Almost 20 years ago, there was a war that happened. Where the werewolves divided based on their different beliefs. I was fighting for everyone so they wouldn't have to wake up one day and suddenly they are a number and a category. They wanted order, but we wanted our voices heard. I spent years before we won the battle but it didn't come without a price. In fact, that price was blood that I still at times see. When they made teenagers fight and battle when they had no place being in and their death was in my hands. No one sees the horrors, they just saw the absence of trying to protect my family and their packs. I had to step down as Alpha but became above them in order for things to run smoothly until I came back and created my own. But at 37, who would've thought that my mate was closer than I thought but life got in the way. Everything was in the way. It doesn't make it easier that she has fallen for my brother even when he has a mate out there. Did I even want her? My wolf does. Did I want to give her up to my brother? Not a chance. My wolf always felt like there was something missing and he has fought with me so much over the years that I couldn't think of ever saying no to him. He deserved it for the many times he kept us alive, even when we should be dead. No one knows what I went through, so I can't expect them to understand either. How could I? They think it was just a bloody fight, but not who it was. It was teenagers, men, and women. Mothers, Fathers, Sons, Daughters, etc. And all I have to show for it was that I was alive and everyone was free to keep making mistakes.

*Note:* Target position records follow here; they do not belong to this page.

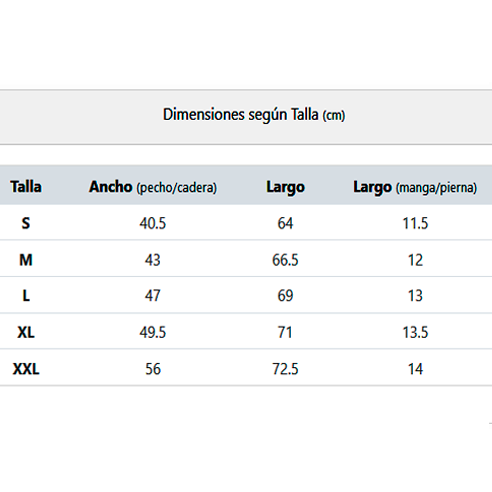Select the size M row label
Screen dimensions: 492x492
pyautogui.click(x=26, y=260)
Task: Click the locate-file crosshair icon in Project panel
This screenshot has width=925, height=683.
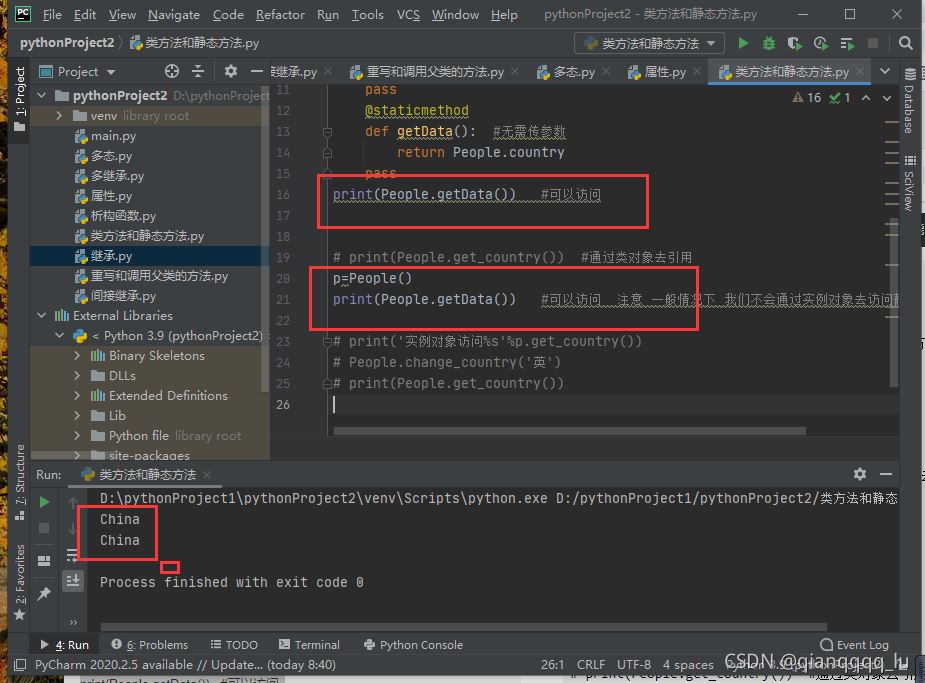Action: tap(171, 71)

I reached a stopping point as I saw a beautiful wolf that was a few meters away from me. Her wolf was pouring with sorrow. Deep down we weren't what we both wanted, but why were we chosen for each other? Was she to show me otherwise? We weren't compatible but we were comfortable. Even after just one night, we had a playful moment.

"I know you're behind me."

I didn't realize I was zoned out as she had already shifted and was completely bare in front of me. I saw her slowly reach for my fur but pulled away quickly. That's what the stupid mate bond does it makes you completely out of control of your actions even when you are feeling something different. I shifted back to my human form and stood like a pup with his tail between his legs.

"I am sorry. I was out of line."

She ran her fingers through her hair before letting out a sigh. How did she change her mind within the minutes she's stormed out till now?

"But you aren't wrong. I mean I am considered a sex worker even though I am not a prostitute. But no one has ever told me that before and I don't like that my mate thinks so little of me even though it's clear this is not what we wanted."

She turned her back to me before walking to the hill that I didn't realize we were on. She sat there just looking up at the sky as she reevaluated everything. For the first time since I met her, she felt so low of herself and it's my fault. She thinks we both don't want this and a part of me was starting to believe it when everything is pushing us away instead of together. I hurt her and I didn't feel good about it.